What patents or exclusivity constrain CHG SCRUB supply?

Answer (short): CHG is an established active ingredient, so the market is usually driven by formulation and packaging differentiation rather than broad active ingredient exclusivity. Supply constraints usually come from manufacturing capacity and regulatory/quality line clearance, not patent exclusivity.

Where IP can still matter in practice

  • Proprietary dosage form technologies (specific applicator types)
  • Stabilized formulations (vehicle systems, surfactant blends)
  • Manufacturing process controls and validated parameters
  • Trademarked packaging and hospital protocol bundles

How many suppliers exist for chlorhexidine gluconate skin prep products?

Answer (short): The number of suppliers is high across the broader CHG topical antiseptic space (solution, wipes, swabs), but the count for the specific product “CHG SCRUB” depends on its exact:

  • dosage form (wash vs wipe vs swab)
  • labeled strength
  • pack size
  • labeler/brand

What generic entry risks exist for CHG SCRUB?

Answer (short): “Generic entry risk” is usually low for CHG itself, but it can show up as:

  • shortages due to limited contract capacity
  • substitution-driven switching in hospitals
  • quality holds tied to manufacturing deviations at a few key sites

Which manufacturing/IP barriers block substitute CHG SCRUB products?

Answer (short): Barriers are usually operational and compliance related:

  • line clearance and validated cleaning for CHG
  • applicator material compatibility
  • shelf-life and stability for the labeled vehicle system
  • documentation readiness for regulatory inspections

Key Takeaways

  • CHG SCRUB supply is determined by the exact NDC and dosage form, not only the ingredient name.
  • Supplier landscapes split into brand manufacturers, contract manufacturers/packagers, and authorized distributors/GPO channels.
  • Practical “supplier availability” is driven by hospital contract SKU constraints and manufacturing capacity, not CHG active ingredient exclusivity.

FAQs

  1. How do I identify the manufacturer behind a specific CHG scrub NDC?
    Use the NDC labeler and cross-walk to FDA drug establishment registration for the listed manufacturing and packager sites.

  2. Are CHG wipes/swabs supplied by the same manufacturers as CHG wash solutions?
    Often they are shared at the contract level, but applicator manufacturing, impregnation, and packaging introduce different capability requirements.
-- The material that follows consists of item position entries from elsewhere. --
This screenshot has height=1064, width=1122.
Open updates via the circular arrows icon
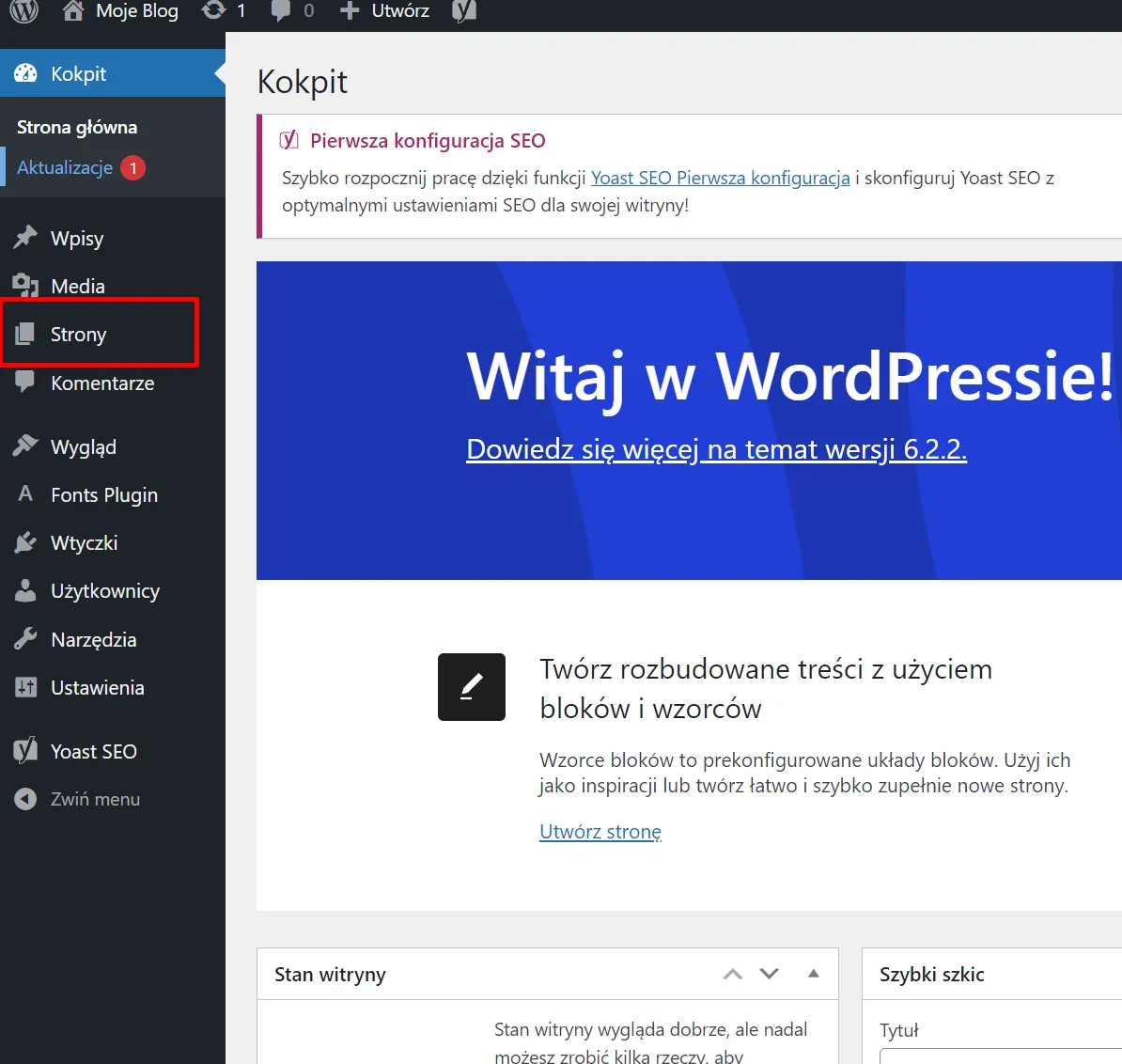[214, 12]
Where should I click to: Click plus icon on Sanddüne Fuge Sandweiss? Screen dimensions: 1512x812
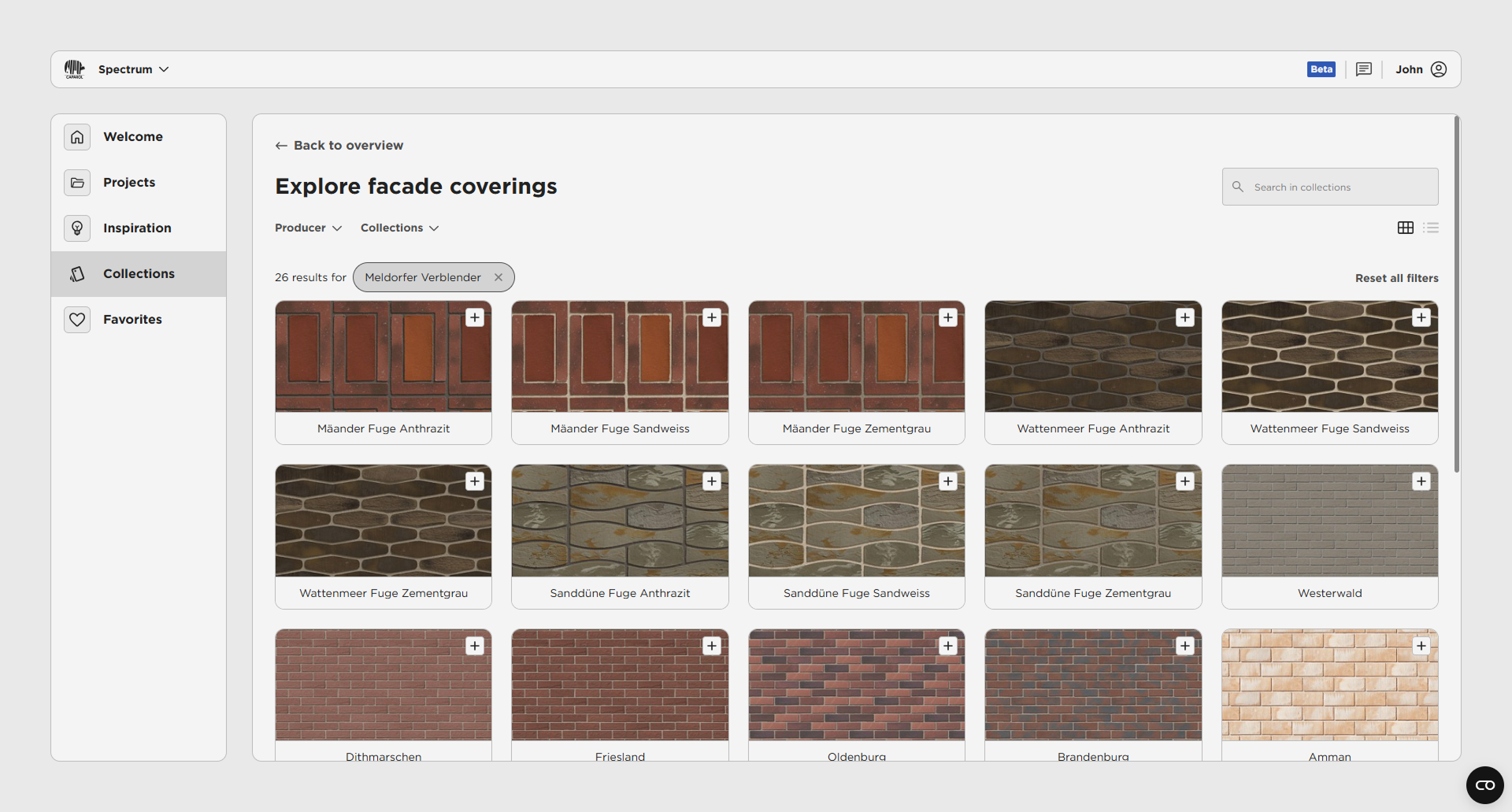pyautogui.click(x=948, y=481)
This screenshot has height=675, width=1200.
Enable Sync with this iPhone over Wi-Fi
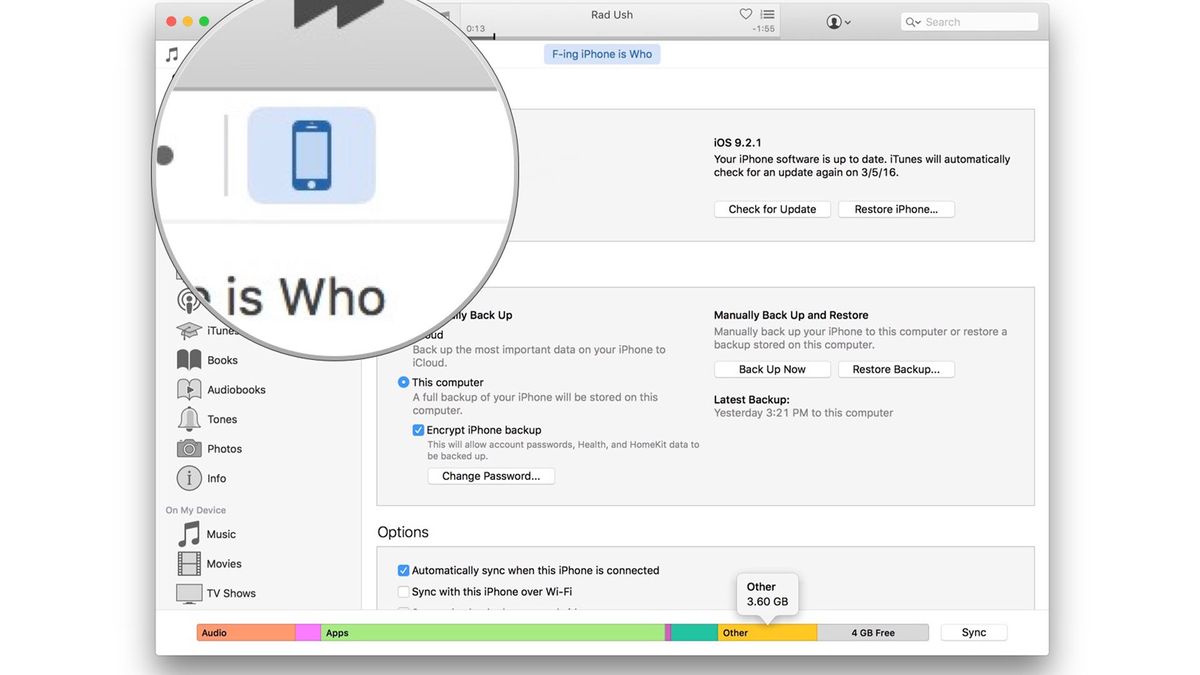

  3. What packaging differences change supplier qualification for CHG scrub?
    Bottle/tub vs single-use sachet vs wipe/cloth vs swab changes container closure integrity, stability program design, and QA release testing.

  4. Why do CHG scrub products sometimes experience short supply even when CHG is generic?
    Limits can come from specific line capacity for the labeled vehicle, applicator impregnation capability, or regulatory quality holds at a few high-throughput sites.

  5. Can distributors re-label CHG scrub products under private label?
    Yes. Private label and distributor house brands can shift the “supplier-of-record” while keeping the same underlying manufacturer chain, which is why NDC and establishment registration matter.

References (APA)

  1. FDA. Drug Establishments (Registration and Listing). U.S. Food and Drug Administration.
  2. FDA. NDC Directory. U.S. Food and Drug Administration.
  3. FDA. Orange Book (Hatch-Waxman) database. U.S. Food and Drug Administration.

(No additional supplier list can be produced accurately without the exact CHG SCRUB NDC/dosage form/strength, which determines the specific labeler and manufacturing chain.)